BEIRUT (Reuters) – The head of powerful armed group Hezbollah called on Tuesday for a halt to days of deadly clashes that have raged between rival factions in the Palestinian camp of Ain el-Hilweh in southern Lebanon.
At least 11 people – most of them militants – have been killed in the camp since fighting broke out on Saturday between mainstream faction Fatah and hardline Islamists, security sources in the camp told Reuters.
“This fighting must not continue because its repercussions are bad – for the camp’s residents, for the dear Palestinian people… for the south, for all of Lebanon,” Sayyed Hassan Nasrallah said in a televised address.
The United Nations agency for Palestine refugees (UNRWA) said at least 2,000 people have fled their homes in the camp and UNRWA activities were suspended due to the violence.
Negotiations between the rival factions have led to brief suspensions of fighting but have failed to secure a lasting ceasefire, with heavy clashes resuming on Tuesday.
Hezbollah, which controls southern Lebanon and is vehemently opposed to Israel, has ties to Palestinian factions and supports their cause.
Nasrallah on Tuesday said anyone who could “pressure, say a word, make contact, make an effort” to secure a truce should do so.
UNRWA estimates that up to 250,000 Palestinian refugees live in Lebanon’s 12 Palestinian camps, which date back to the 1948 war between Israel and its Arab neighbors. The camps mainly lie outside the jurisdiction of Lebanese security services.
Nasrallah also ramped up his rhetoric on Tuesday against those burning copies of the Muslim holy book the Koran in Denmark and Sweden in recent weeks, saying the weak response from Muslim states had left believers wanting.
“There is no longer any meaning to waiting for anyone.
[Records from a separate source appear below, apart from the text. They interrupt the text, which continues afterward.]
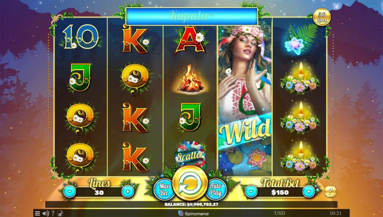Viewport: 383px width, 217px height.
Task: Open help via bottom bar question mark
Action: [53, 213]
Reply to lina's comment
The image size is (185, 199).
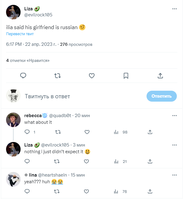pos(27,191)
You must take up this responsibility and punish these damned people with the strongest punishment,” Nasrallah said.
Hezbollah was founded in 1982 by Iran’s Revolutionary Guards and is classified by the United States and other Western countries as a terrorist organisation.
Last year, Hadi Matar, a 24-year-old Shi’ite Muslim American, was charged with the stabbing of Salman Rushdie, author of the 1988 novel “The Satanic Verses,” viewed by some Muslims as containing blasphemous passages.
Matar’s family originally hails from Yaroun, where Hezbollah has strong support. A Hezbollah official at the time said the group had no information on the attack and Nasrallah declined to comment directly on it.